The blog is called ‘Fluffy The Kutest Kitten,’ and it’s relegated your masterwork farther down the page…closer to oblivion!
Stunned, you click on the Fluffy blog. It’s as old as the damn kitten, one month, and you notice it has 2200 followers. The post was published four minutes ago and already there’s eighteen comments.
You check your own stats. Absolutely nothing. “That’s ok,” you tell yourself, “it’ll take time for the blogosphere to grasp the magnitude of what I’ve achieved.”
No point waiting around, you figure, might as well get some chores done.
Two hours later you’re back at the computer. Surely by now the Word is out! Surely by now the Internet is abuzz with the import of your post!
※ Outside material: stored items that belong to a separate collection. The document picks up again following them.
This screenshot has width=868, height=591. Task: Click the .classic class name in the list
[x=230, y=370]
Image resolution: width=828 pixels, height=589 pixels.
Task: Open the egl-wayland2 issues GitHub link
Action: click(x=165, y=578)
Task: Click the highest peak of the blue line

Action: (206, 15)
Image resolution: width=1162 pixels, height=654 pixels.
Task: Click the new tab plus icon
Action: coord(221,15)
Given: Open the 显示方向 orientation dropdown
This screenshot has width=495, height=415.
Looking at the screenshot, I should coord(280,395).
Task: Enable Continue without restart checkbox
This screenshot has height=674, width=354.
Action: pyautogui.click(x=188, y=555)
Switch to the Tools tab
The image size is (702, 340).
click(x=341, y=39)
Like sparks carried on the wind kindling fires everywhere, fires that grow into great conflagrations creating firestorms of change… surely by now your post has gone virile! (That’s a little in joke with my wife.)
But…. nothing. Only four hits.
Wait, there’s two comments! “This could be the start,” you tell yourself. One is for a knock-off handbag, the other promises to “extend and enhance performance,” presumably your blogs performance?
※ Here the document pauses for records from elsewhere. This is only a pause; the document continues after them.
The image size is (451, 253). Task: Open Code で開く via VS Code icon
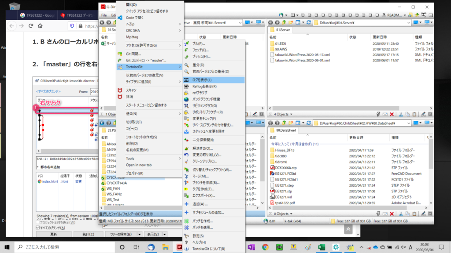pyautogui.click(x=119, y=17)
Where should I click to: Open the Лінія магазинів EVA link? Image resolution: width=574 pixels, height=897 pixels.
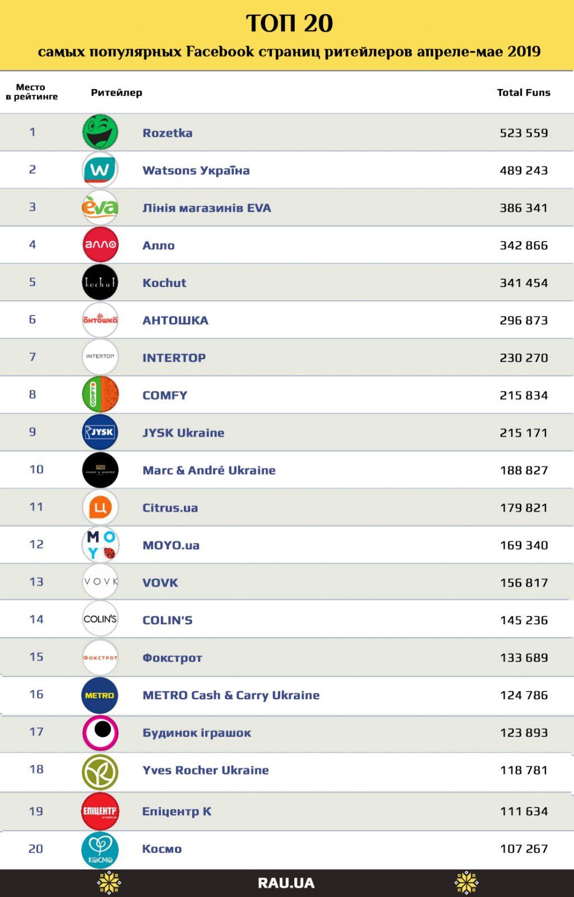(x=206, y=208)
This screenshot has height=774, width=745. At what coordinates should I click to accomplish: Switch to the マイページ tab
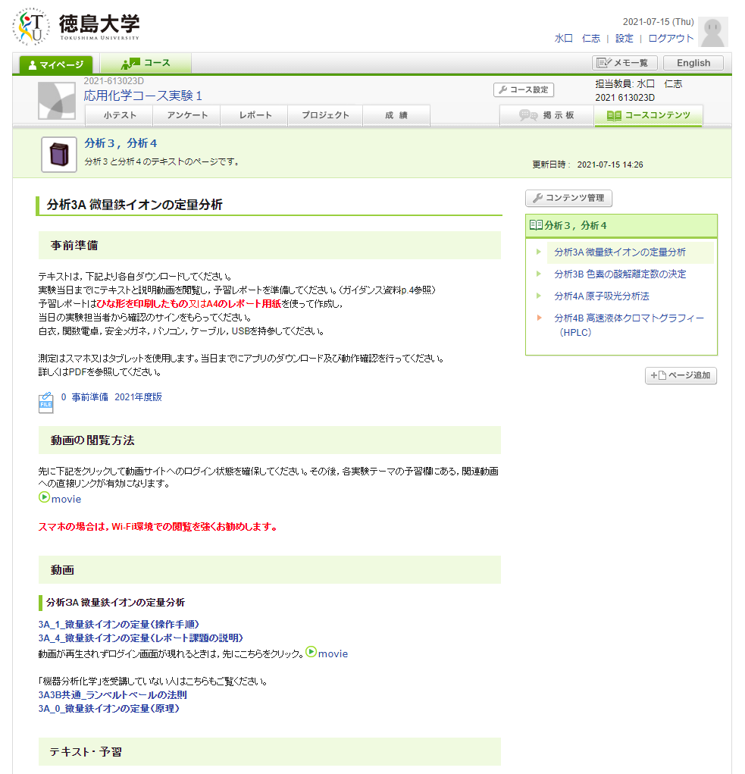pyautogui.click(x=56, y=65)
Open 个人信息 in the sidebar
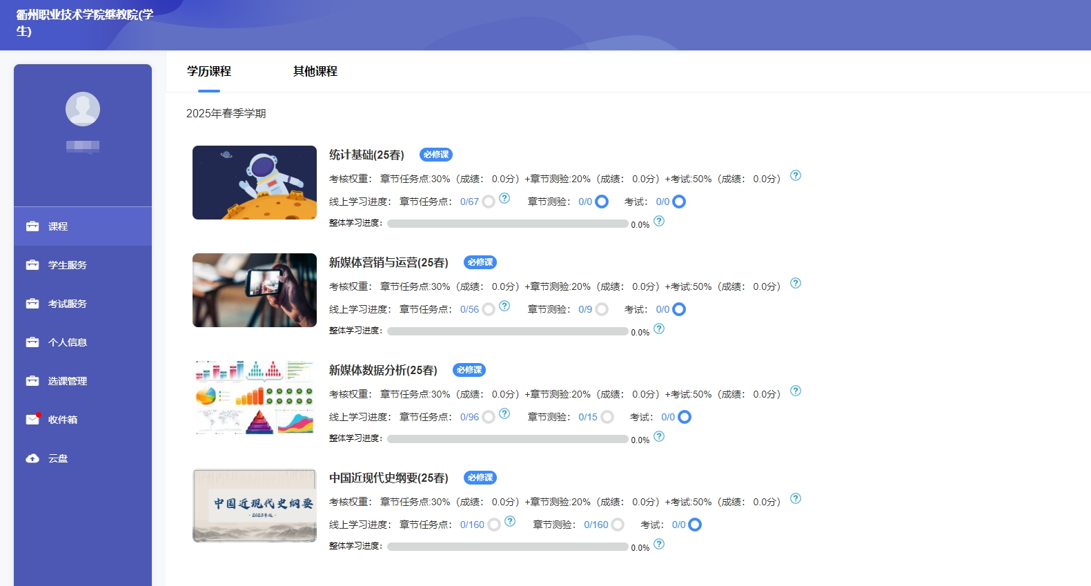The height and width of the screenshot is (586, 1091). [x=67, y=342]
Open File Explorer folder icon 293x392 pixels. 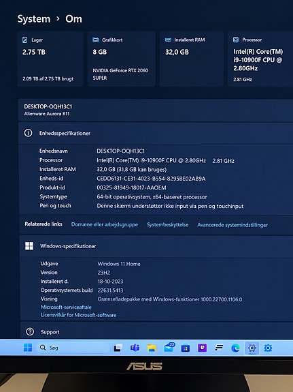tap(152, 348)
What about the WordPress homepage? Maybe there’s a chance…but there’s nothing. No trace whatsoever of your post or blog. Zero.
And Fluffy?
It’s not hard to find. Fluffy The Kutest Kitten is right in front of you, Freshly Pressed. You click on it. Immediately you notice it now has 2500 followers. The latest post has 173 comments and has earned it a cabinet full of awards.
You experience a moment of utter disgust. But you have to admit the damned cat is cute. And who’s to say it isn’t just as valid as your blog anyways? Maybe there’s a post in that, you tell yourself.
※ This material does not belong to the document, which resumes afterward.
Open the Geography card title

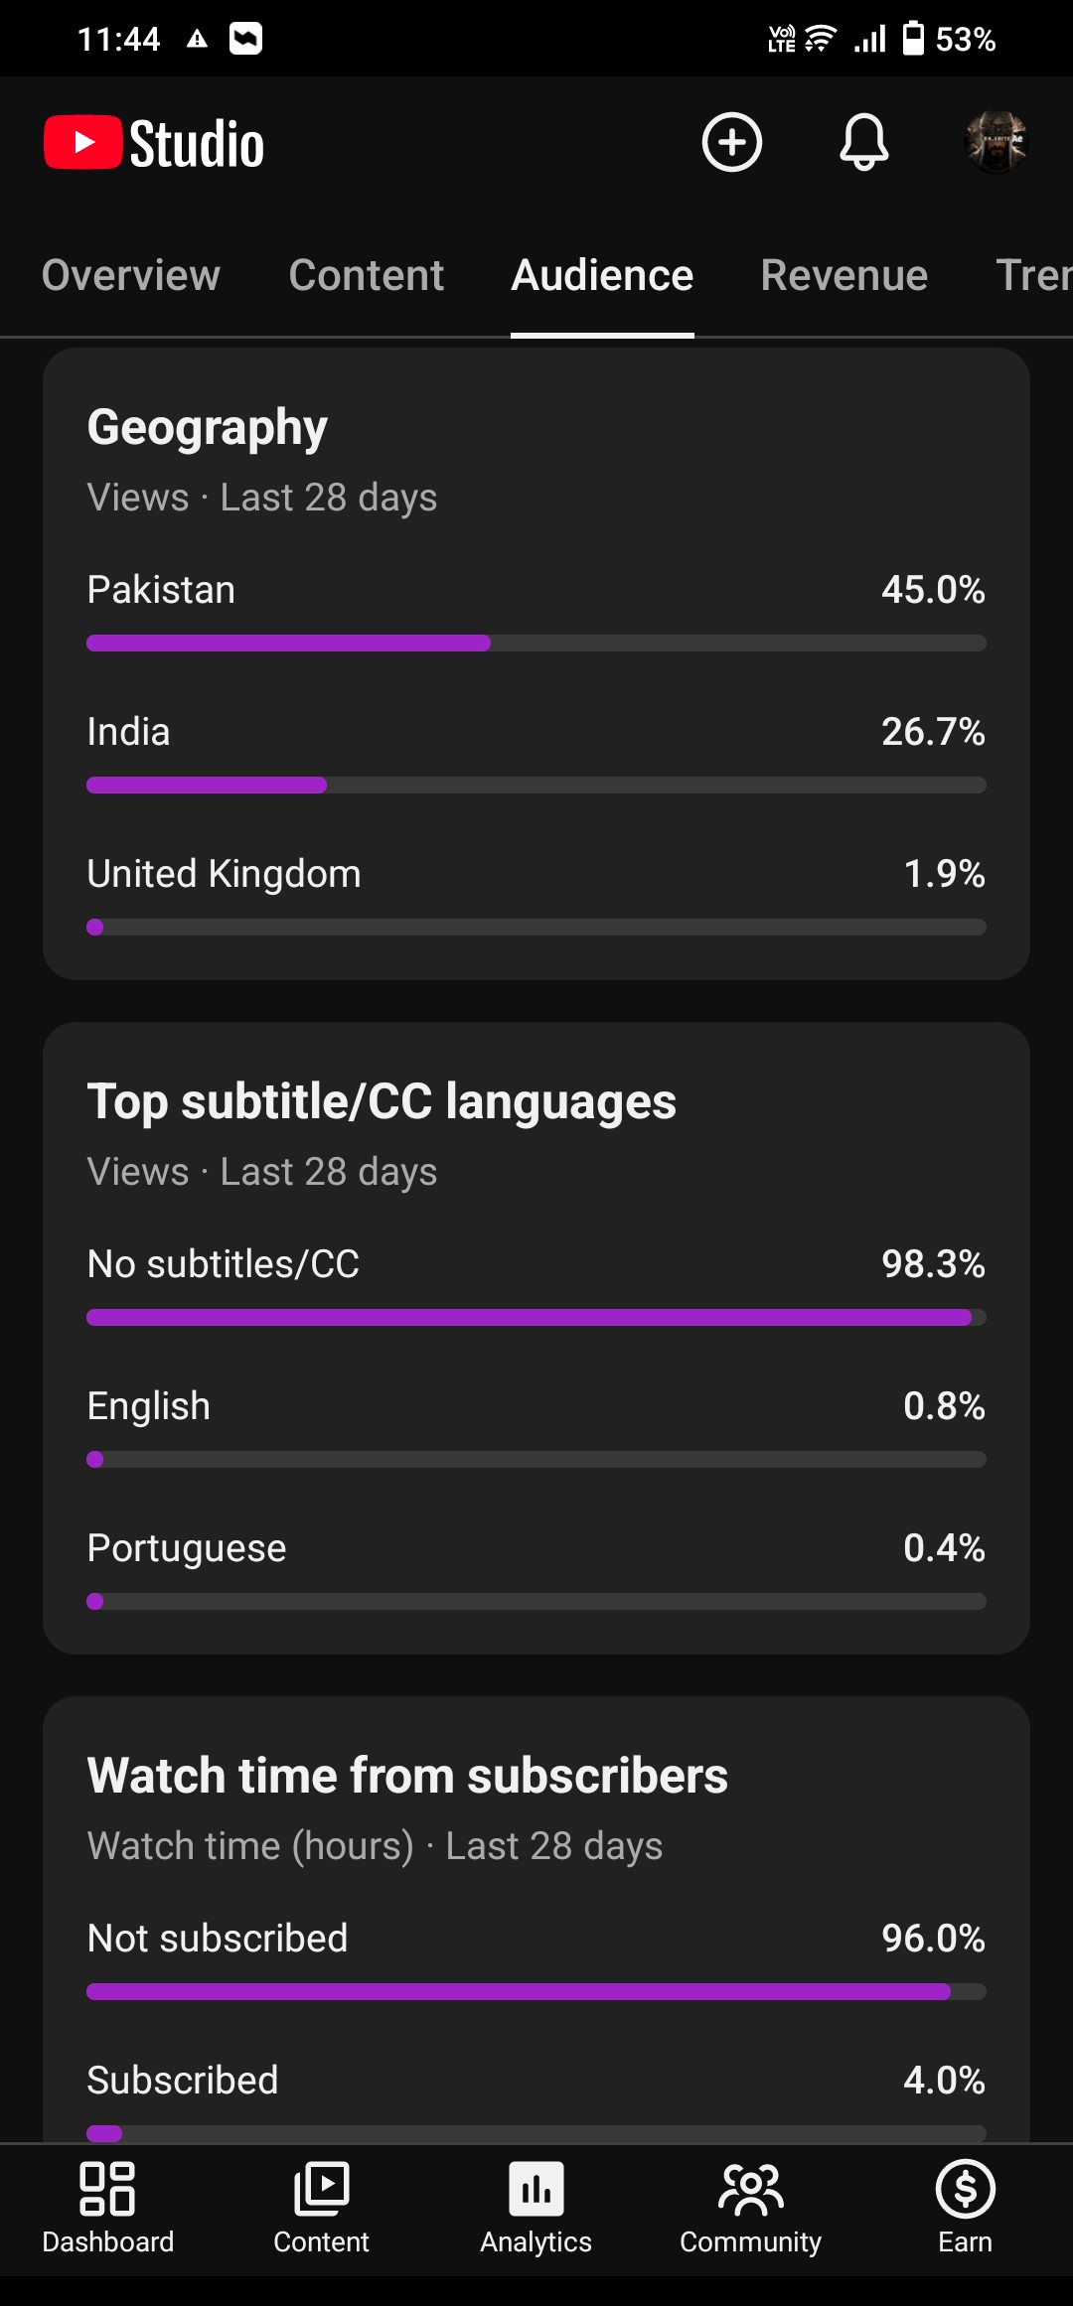tap(207, 428)
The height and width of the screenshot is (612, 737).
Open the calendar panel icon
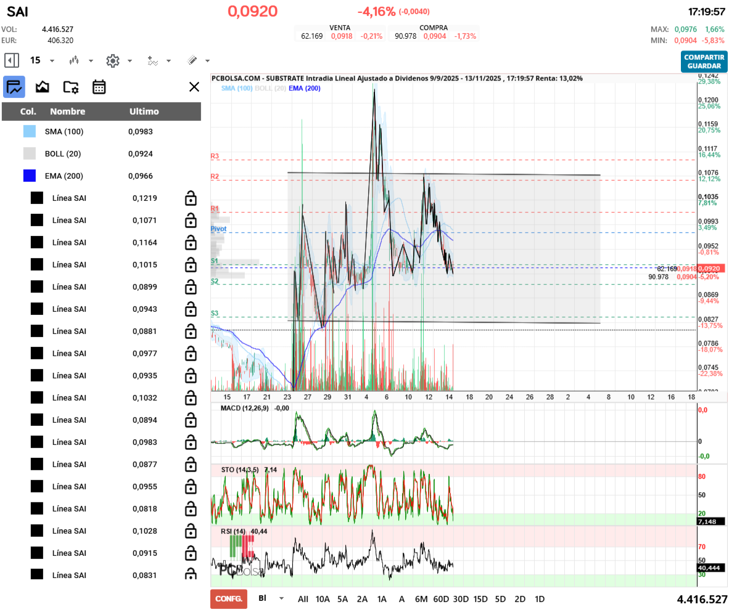[99, 87]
Your wife enters the room. “How’s the blog going?” she asks. “What’s your latest about?”
She prefers you to explain them rather than reading them herself. That’s ok, though, because her expression of interest has rekindled the fires. You warm to the topic, marshaling your images in order to astound and amaze her. You begin, your face animated and hands gesticulating….
“Well, you see—”
“HEY!” she exclaims, looking over your shoulder. “Is that Fluffy? I LOVE that blog! I follow it every day!”
You groan.
“Et tu, my Love?” you silently intone.
“Et tu?”
I can’t stop laughing… but its so true! So sad, but so true.
Off to write a new masterpiece that will surely be buried under mountains of “fluffies” in no time.
Great post!
These things take time. Precious time. But it’s happening!
OMG! I’m still laughing despite coming over here to comment (takes time you know!). It is not only humbling but very confusing at times! Brilliant!
A big thank-you. But above all, this blogging is fun.
Story of my life!!!
You’re young, that’s your fault (no wait, that’s from the Cat Stevens song they’ve been playing at the local Starbucks)–there’ll be many stories in your life, and you’ll be writing them too.
Comedy writers will tell you how maddening a thing it is to throw an entire night’s worth of gold up on a wall and then watch it go up in flames to stupid pet tricks.
Just for the record, you have it ALL over Fluffy. I’m probably not making this any better.
Funny thing about writing humour… Ya, I know…. but, by the time you’ve mulled it over, laughed aloud, played it out, and written it down, it isn’t funny anymore, to you at least. It’s lost its freshness.
I WAS THINKING Of GETTING A CAT, YOUR BLOG HAS INSPIRED ME, I MAY JUST DO THAT.
HAPPY NEW YEAR TO YOU AND THE FAMILY.
And then when you publish your cat blog let me know, I’ll include your site in my blogroll. Thanks, and all the best to you too.
Fluffy substance always wins the day!
But you have to keep on keeping on – what else is there to do?!
Thanks for that, and I really wouldn’t have it any other way. Now I’m off to read your post on Rabinidrath Tagore.
I hope you like the two stories – they are my favourites – but I didn’t go easy on Mr. Tagore in my commentary. You might find it a bit too acid for your taste!
Thanks for the visit!
As I said on your site, I enjoyed the background info on Tagore’s life, which I am not familiar with in any way. Too acid for my taste? Not at all. He was of his time and place. I am interested in how he came by the knowledge he did, though. Was the latter years of his life like say Tolstoy in his final years?